2. Betty Sue forgets to update Jim Bob’s Employee object in the payroll system.
3. The system cuts a check to Jim Bob for $100 for July. Jim Bob complains to Betty Sue.
4. Betty Sue comes in on July 4th and updates Jim Bob’s salary to $125 for July. She also cuts a new check for $25 as a “correction” to the payroll.
Now, this is where it gets interesting. If we were to query the system and supply the effective date in June, we would see $100 for salary. A query for July would show $125. We would naturally assume that the check cut to Jim Bob in July was for $125, but we see the the transaction log that it was in fact not $125, but $100 on July 1st, and changed to $125 on July 4th along with the correction.

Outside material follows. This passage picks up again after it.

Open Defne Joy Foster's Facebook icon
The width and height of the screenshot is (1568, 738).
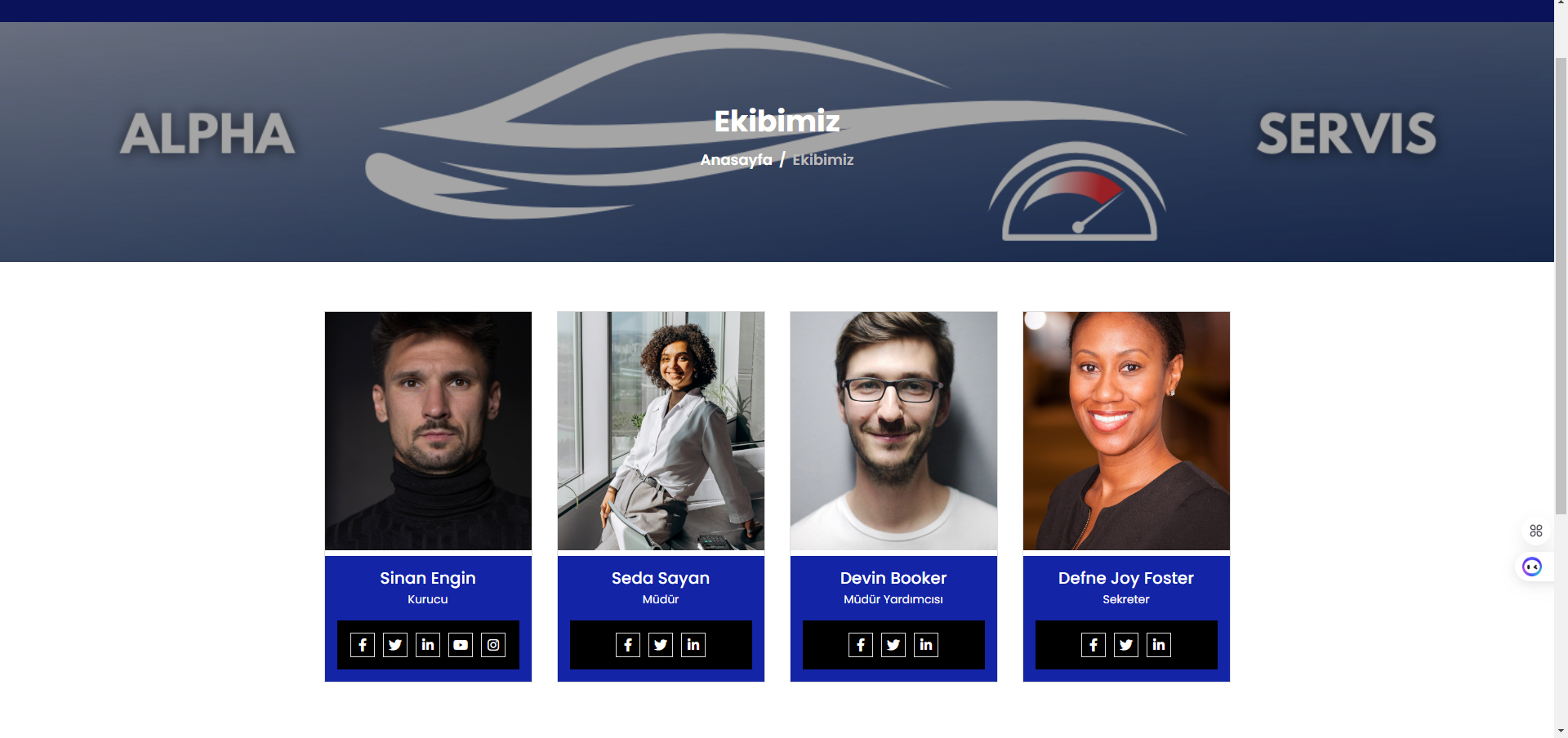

Whew. Ugly, nasty business, payroll systems are. Imagine systems (not payroll) where the above situation is the norm rather than the exception. The point I am driving at here is: what is the most natural, elegant, intuitive way to think about or model objects that have this sort of behavior “built-in”? Is there a clean approach, or is it just necessarily ugly? Managing temporal relationships has been a topic of heavy research in database systems for some time. But are there patterns that help us in the object world? And how do object-relational mappings work when temporal objects are persisted in relational databases? Inquiring minds want to know.